**Data items**
####

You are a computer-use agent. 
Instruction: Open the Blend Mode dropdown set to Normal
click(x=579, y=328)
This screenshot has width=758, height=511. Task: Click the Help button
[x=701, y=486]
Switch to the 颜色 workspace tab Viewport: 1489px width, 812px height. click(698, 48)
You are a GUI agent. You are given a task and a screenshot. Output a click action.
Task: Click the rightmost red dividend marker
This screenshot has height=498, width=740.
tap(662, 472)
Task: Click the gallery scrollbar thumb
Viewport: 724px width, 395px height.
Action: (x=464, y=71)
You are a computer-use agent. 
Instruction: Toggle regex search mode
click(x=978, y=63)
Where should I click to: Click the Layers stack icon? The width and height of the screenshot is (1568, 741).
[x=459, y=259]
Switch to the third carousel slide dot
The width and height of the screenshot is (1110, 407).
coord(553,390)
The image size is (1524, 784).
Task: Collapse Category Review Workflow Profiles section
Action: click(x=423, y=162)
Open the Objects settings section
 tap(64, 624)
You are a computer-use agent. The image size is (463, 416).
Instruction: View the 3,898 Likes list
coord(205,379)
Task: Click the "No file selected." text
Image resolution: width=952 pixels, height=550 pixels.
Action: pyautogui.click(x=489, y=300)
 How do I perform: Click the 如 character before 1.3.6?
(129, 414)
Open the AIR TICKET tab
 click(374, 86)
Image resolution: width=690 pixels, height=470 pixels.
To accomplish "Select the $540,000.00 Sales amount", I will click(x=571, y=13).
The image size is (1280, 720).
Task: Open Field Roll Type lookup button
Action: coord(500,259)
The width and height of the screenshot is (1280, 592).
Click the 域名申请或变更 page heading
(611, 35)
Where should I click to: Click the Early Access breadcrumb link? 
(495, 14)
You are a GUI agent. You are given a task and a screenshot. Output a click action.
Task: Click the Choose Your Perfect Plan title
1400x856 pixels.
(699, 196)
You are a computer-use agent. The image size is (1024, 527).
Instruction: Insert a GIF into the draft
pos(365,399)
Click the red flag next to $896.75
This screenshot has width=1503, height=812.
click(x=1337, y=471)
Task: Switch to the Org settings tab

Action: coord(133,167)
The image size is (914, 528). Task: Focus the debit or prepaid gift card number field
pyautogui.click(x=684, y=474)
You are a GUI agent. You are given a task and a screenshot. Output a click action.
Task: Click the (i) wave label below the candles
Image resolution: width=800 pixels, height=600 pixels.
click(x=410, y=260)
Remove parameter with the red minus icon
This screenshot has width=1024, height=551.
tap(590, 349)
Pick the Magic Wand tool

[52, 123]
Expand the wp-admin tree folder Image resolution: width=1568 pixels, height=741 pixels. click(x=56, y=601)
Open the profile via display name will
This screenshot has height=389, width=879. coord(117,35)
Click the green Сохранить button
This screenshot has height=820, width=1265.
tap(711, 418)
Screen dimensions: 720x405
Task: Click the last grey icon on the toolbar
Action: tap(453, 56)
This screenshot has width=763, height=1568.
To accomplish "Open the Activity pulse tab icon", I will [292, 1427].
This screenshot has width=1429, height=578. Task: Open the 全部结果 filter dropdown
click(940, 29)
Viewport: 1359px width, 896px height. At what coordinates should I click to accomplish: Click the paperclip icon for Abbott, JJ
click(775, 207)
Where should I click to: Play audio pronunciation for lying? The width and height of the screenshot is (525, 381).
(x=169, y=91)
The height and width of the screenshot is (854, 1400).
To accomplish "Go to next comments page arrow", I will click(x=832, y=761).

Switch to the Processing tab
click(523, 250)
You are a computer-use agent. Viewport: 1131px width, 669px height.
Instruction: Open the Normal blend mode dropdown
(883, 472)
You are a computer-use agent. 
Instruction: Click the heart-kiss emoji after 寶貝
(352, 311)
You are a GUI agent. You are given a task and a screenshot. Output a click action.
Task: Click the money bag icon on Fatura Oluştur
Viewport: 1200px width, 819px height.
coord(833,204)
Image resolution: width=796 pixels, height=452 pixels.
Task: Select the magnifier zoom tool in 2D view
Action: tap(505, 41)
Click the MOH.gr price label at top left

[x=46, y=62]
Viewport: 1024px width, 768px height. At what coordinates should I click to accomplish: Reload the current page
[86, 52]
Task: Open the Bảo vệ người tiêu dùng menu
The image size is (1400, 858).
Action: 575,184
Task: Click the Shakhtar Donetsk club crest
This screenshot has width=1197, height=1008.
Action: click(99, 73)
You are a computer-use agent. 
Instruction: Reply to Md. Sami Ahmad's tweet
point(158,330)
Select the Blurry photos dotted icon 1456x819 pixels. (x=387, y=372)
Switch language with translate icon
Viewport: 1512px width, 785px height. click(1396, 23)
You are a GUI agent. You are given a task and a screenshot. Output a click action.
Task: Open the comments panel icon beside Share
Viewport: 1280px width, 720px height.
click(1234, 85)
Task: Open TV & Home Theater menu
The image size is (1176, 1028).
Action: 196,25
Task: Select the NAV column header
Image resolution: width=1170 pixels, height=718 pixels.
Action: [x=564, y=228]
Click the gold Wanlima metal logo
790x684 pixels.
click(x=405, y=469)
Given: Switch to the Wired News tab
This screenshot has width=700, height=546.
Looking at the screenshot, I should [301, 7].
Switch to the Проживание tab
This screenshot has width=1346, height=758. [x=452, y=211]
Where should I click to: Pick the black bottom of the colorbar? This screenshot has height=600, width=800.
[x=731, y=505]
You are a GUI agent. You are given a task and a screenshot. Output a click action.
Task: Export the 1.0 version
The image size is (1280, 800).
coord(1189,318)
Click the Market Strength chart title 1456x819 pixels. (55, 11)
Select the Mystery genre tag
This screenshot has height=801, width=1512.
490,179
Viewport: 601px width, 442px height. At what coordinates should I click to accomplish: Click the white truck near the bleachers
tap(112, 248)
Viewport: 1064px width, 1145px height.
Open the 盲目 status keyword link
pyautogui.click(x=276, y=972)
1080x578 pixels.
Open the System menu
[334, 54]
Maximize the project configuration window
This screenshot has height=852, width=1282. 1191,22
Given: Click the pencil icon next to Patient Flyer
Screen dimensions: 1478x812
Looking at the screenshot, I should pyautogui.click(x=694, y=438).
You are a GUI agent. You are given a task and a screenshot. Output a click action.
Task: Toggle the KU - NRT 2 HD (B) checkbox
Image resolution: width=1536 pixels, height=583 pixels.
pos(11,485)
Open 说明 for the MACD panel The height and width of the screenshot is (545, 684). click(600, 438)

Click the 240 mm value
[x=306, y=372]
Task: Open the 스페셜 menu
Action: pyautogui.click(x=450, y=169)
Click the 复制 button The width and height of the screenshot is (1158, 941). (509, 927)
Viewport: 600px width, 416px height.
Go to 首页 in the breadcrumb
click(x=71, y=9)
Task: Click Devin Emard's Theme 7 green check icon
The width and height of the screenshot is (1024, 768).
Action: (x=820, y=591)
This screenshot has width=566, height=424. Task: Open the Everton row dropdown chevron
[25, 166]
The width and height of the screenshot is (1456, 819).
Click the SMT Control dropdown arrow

####

Please copy the records word for word, starting at the first line and ending after the line that contains "Action: pyautogui.click(x=489, y=300)".

**Complete answer**
You are a computer-use agent. 
Instruction: Open the Blend Mode dropdown set to Normal
click(x=579, y=328)
This screenshot has width=758, height=511. Task: Click the Help button
[x=701, y=486]
Switch to the 颜色 workspace tab Viewport: 1489px width, 812px height. click(698, 48)
You are a GUI agent. You are given a task and a screenshot. Output a click action.
Task: Click the rightmost red dividend marker
This screenshot has height=498, width=740.
tap(662, 472)
Task: Click the gallery scrollbar thumb
Viewport: 724px width, 395px height.
Action: (x=464, y=71)
You are a computer-use agent. 
Instruction: Toggle regex search mode
click(x=978, y=63)
Where should I click to: Click the Layers stack icon? The width and height of the screenshot is (1568, 741).
[x=459, y=259]
Switch to the third carousel slide dot
The width and height of the screenshot is (1110, 407).
coord(553,390)
The image size is (1524, 784).
Task: Collapse Category Review Workflow Profiles section
Action: click(x=423, y=162)
Open the Objects settings section
 tap(64, 624)
You are a computer-use agent. The image size is (463, 416).
Instruction: View the 3,898 Likes list
coord(205,379)
Task: Click the "No file selected." text
Image resolution: width=952 pixels, height=550 pixels.
Action: pyautogui.click(x=489, y=300)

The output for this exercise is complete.